Negotiations First, Retaliation Last: How Capitals Are Responding
Most African governments lack the scale to counterpunch with U.S.-style tariffs. The immediate playbook is diplomacy and differentiation:
- South Africa is lobbying to underscore its limited U.S. auto market share—0.99% of vehicle imports and 0.27% of parts—arguing minimal threat to U.S. industry.
- Lesotho plans a U.S. delegation, exploring regional trade expansion, potential U.S. wheat purchases, and U.S. stakes in power projects.
- Madagascar is in direct contact with U.S. authorities.
- Zimbabwe has paused tariffs on U.S. goods to spur bilateral flows.
- Nigeria is diversifying export markets to spread risk.
- Kenya dispatched envoys while asserting it will be less affected than Asian textile rivals, preserving a competitive edge.
- Others seek meetings, alternative buyers, or import shifts toward U.S. goods to help rebalance deficits.
Strategically, many are also accelerating intra-African trade under AfCFTA, while deepening ties with China, the Middle East, India, the EU, and other Global South partners to dilute U.S. dependence.
AGOA’s Uncertain Future—and the “Reciprocity Paradox”
AGOA’s track record is uneven: a few countries (notably South Africa, Lesotho, Madagascar, Eswatini, Kenya) leveraged preferences to scale textiles, steel, and agriculture, while others struggled with rules of origin and compliance. A paradox of the current tariff policy is that top AGOA beneficiaries were hit hardest, precisely because duty-free access helped them generate trade surpluses with the U.S., triggering “reciprocal” duties under the new regime.
If AGOA lapses, the hole will be largest for small, apparel-reliant economies—and for sectors where scale, certification, and packaging standards favor larger players. Even if reciprocal tariffs elsewhere return, AGOA countries may retain relative advantages—if preferences survive in some form and if their tariff rates remain below those of regional rivals.

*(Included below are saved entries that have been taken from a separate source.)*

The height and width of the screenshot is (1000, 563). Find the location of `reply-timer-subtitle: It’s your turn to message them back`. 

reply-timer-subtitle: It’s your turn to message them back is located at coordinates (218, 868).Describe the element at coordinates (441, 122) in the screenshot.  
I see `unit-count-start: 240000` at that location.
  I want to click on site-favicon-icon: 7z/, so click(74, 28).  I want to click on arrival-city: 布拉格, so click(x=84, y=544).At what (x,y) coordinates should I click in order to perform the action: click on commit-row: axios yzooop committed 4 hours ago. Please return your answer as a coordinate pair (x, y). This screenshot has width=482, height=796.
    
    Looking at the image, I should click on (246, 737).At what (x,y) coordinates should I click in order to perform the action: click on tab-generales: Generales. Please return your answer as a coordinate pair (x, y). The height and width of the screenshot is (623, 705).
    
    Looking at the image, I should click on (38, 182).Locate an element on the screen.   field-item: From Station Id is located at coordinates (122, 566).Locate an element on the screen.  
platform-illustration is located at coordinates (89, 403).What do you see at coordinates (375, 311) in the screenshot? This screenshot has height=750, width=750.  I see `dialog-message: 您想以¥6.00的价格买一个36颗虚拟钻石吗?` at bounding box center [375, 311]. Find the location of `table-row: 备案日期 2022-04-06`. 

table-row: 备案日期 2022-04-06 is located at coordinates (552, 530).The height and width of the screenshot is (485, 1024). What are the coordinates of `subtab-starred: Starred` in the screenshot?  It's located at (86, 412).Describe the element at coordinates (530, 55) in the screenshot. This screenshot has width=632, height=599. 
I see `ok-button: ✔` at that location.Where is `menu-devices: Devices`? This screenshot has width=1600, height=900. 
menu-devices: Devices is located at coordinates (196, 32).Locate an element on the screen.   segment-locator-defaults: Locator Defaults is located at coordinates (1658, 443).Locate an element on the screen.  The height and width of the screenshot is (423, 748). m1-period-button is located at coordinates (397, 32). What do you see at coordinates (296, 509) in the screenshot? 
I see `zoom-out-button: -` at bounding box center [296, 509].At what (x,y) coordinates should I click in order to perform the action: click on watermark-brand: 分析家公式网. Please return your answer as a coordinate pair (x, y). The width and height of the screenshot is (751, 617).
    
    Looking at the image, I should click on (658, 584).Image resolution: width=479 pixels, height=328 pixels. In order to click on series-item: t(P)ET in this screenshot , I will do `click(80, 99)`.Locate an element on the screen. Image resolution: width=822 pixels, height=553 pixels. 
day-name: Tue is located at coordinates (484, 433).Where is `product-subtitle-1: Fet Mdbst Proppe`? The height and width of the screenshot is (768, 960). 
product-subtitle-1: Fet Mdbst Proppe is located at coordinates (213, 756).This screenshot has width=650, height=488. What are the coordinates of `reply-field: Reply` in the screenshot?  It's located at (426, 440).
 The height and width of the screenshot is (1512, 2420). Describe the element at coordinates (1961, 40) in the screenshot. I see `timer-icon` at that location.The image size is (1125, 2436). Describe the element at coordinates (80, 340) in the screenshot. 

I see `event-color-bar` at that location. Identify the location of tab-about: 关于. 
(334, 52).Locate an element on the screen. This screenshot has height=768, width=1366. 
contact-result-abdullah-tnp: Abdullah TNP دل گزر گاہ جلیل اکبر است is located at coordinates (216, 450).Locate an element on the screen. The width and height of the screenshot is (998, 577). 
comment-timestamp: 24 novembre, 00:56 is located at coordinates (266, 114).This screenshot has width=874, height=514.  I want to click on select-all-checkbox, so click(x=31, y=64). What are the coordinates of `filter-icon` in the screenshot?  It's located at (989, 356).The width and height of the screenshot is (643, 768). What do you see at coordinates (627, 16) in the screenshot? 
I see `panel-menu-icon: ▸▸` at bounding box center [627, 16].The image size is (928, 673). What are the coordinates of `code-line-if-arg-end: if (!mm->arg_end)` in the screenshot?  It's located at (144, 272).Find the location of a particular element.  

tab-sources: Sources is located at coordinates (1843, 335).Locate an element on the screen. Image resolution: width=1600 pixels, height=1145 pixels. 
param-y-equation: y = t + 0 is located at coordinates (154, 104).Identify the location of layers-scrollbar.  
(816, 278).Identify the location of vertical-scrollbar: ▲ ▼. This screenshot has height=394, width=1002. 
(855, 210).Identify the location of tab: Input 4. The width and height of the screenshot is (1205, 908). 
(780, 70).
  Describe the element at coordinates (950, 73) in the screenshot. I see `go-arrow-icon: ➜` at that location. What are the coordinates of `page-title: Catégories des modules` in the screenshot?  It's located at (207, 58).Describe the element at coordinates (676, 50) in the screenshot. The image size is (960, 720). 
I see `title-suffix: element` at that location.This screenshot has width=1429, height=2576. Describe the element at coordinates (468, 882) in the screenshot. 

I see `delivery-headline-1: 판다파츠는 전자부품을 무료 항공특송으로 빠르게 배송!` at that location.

Outlook: From Pain to Reconfiguration
In the near term, African economies face higher export costs, job losses, weaker FX earnings, and tighter household budgets. Secondary effects—slower global growth and softer demand—amplify the hit. USAID cuts add fiscal pressure, crowding out investment. Over time, however, several dynamics could mitigate the damage:
- Trade Diversification: Greater South-South flows and stronger links to China’s BRI and Gulf investors (UAE, Saudi Arabia, Turkey) in ports and infrastructure.
- Supply-Chain Realignment: A gradual re-routing of trade and regional value-chain build-out within Africa.
- Value-Addition at Origin: Incentives to process CRMs and move up the manufacturing ladder rather than exporting raw materials.
- Demographics and Growth: Favorable population trends and comparatively high growth potential support medium-term resilience.
- Relative Winners: Countries with lower tariff bands—for example, Kenya in textiles—may retain sectoral advantages despite higher costs.
Conclusion: Negotiation Now, Diversification Next
Trump’s tariffs, potential AGOA suspension, and USAID reductions together represent a systemic shock for African exporters. The immediate response is negotiation—to cap tariff exposure, protect critical sectors, and salvage preferences. The longer-term project is diversification: of markets, products, and partners, alongside deeper intra-African integration.
The transition will be painful, particularly for smaller, preference-dependent economies. Yet Africa’s resource base, demographics, and industrial ambitions position it to adapt. As trade flows reconfigure and regional supply chains deepen, the continent can convert short-term dislocation into a more balanced, resilient trading posture—less vulnerable to policy whiplash from any single partner and better aligned with its own development goals.